Julio Márquez: El Estado venezolano murió

El Estado venezolano murió. Esta, lo sé muy bien, es una afirmación que por absoluta podría ser tachada de temeraria, pues la existencia y la evolución de una convención social compleja no es un tema que pueda despacharse de manera fácil con posturas en blanco y negro. Sin embargo, la realidad venezolana parece dar muestras más que elocuentes que resultan de suma utilidad para esclarecer el acta de defunción del Estado.

Max Weber definió al Estado como “el ente que reclama para sí el monopolio de la violencia legítima”. Es decir, que la esencia en torno a la cual gira la existencia del Estado, es la violencia. Según la tesis contractualista, el Estado nació como una convención social entre hombres cansados de vivir en una situación de perenne guerra, algo que evitaron cediéndole soberanía a un ente inanimado encargado de dirimir conflictos y de desplegar la violencia coercitiva en caso de necesidad. Así, el Estado nace como una herramienta en procura de la paz o, mejor dicho, de la supresión de conflictos existenciales.

Para monopolizar la violencia, el Estado se dotó de fuerza pública. Y para que esa violencia fuera legítima, es decir, aceptada por todos, se le impuso al Estado un ordenamiento jurídico que regule su actuación y despliegue, ello como garantía a favor de la libertad y del bienestar social.

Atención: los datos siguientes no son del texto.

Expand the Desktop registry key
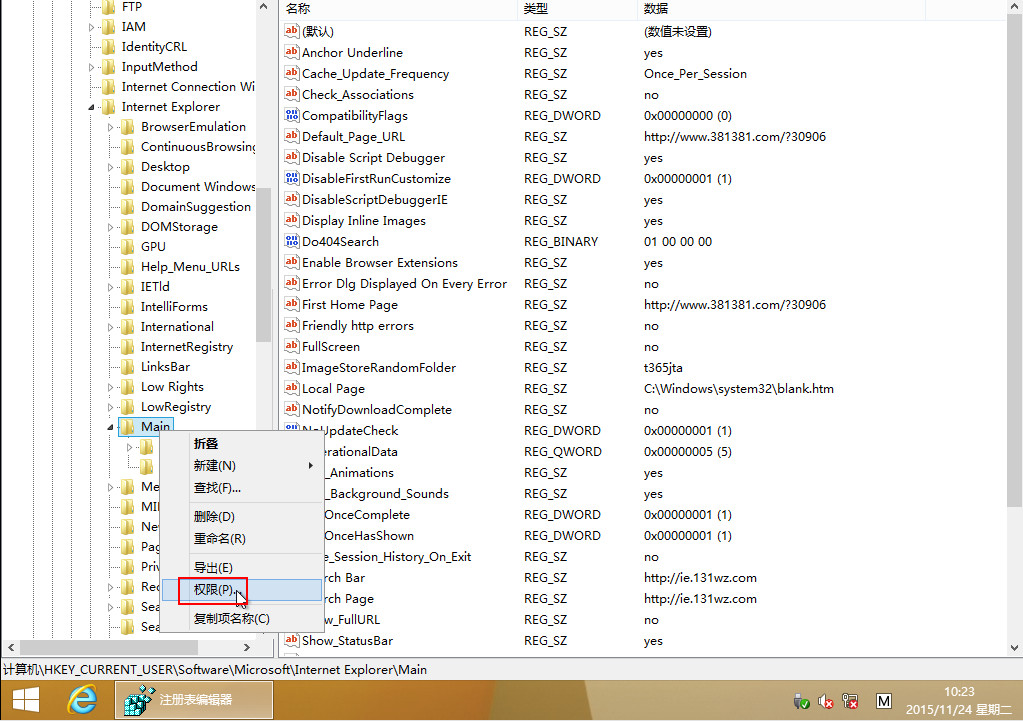1023x721 pixels. 112,167
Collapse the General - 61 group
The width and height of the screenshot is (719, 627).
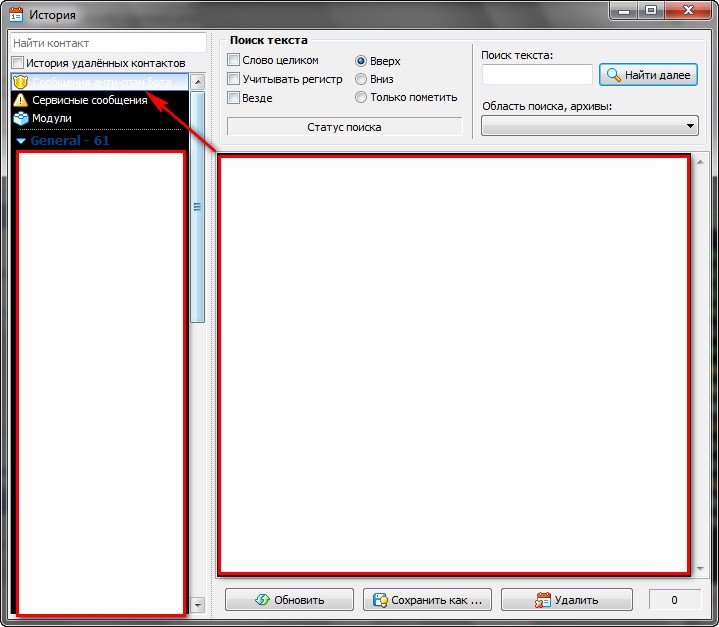[21, 141]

Actualmente en Venezuela no existe un ente que sea capaz de monopolizar la violencia legítima. El país se ha convertido en un territorio donde bandas criminales, tanto nacionales como extranjeras, se reparten ya no solo el botín producto del saqueo del erario público, de la explotación ilegal de materias primas y recursos minerales, o de la extorsión y el secuestro de personas inocentes e indefensas; sino que además se reparten el control de poblaciones enteras, imponiendo su propia ley y cobrando sus propios tributos. Esta situación de anomia y disfunción estatal, lejos de lo que comúnmente se cree, no es extraña ya ni siquiera en la capital del país, donde bandas criminales atrincheradas en barrios populares han sido noticia por repeler con armas de fuego a cuerpos policiales que, viéndose sobrepasados, han recibido en repetidas oportunidades órdenes de retirada.

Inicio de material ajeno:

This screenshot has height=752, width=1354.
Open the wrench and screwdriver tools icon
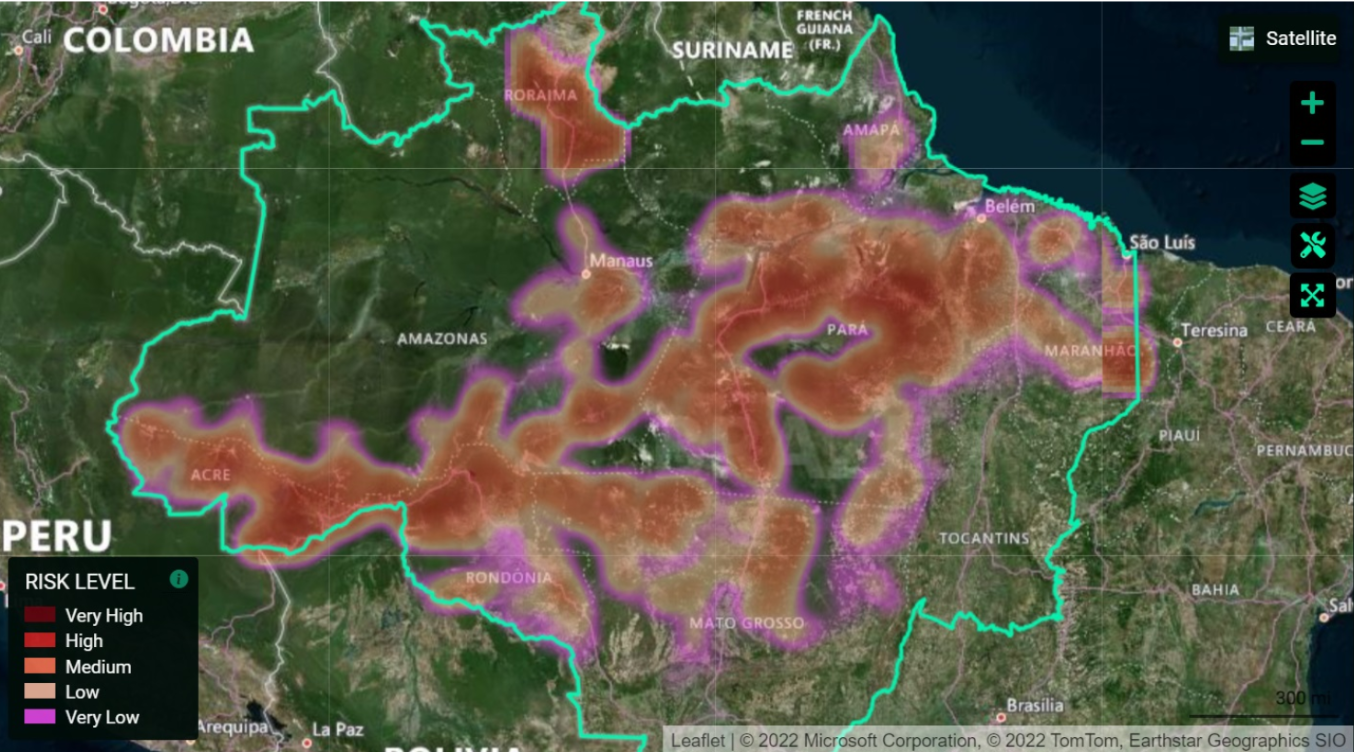(1312, 245)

La reminiscencia del Estado venezolano es hoy sumamente lúgubre y oscura, y cobra forma en cuerpos armados dedicados al ejercicio sistemático y focalizado de la violencia terrorista en contra de aquellos que, pensando distinto a quienes hoy tiranizan al pueblo venezolano, se animan a organizarse en función de luchar por la procura de un pronto cambio político en el país. No puede decirse que esos cuerpos de exterminio (calificados así por la Alta Representante para los Derechos Humanos de la Organización de Naciones Unidas) sean la representación del monopolio de la violencia estatal, cuando su violencia no responde a mandatos jurídicos sino a la conveniencia de una parcialidad política degenerada e inmoral. Esos cuerpos armados no son de Venezuela ni sirven a los venezolanos, sino que son de un grupo político y es a él a quien responden.

La culpa de la muerte del Estado venezolano no está en otro Estado que lo invadió, sometió y asimiló, sino en una claque personalista que aupó a un caudillo en su afán destructivo de todo vestigio institucional, y que ahora, sabiéndose culpable de un crimen, se mantiene firme en la defensa de su impunidad, aun a costa del dolor y la muerte de millones de personas. Esa claque se enquistó en el Estado venezolano y lo consumió, multiplicando sus células cancerígenas en forma de milicias inconstitucionales, colectivos para militares y hasta monedas virtuales de dudosa procedencia.

El Estado venezolano murió. Quien lo mató fue la dictadura chavista.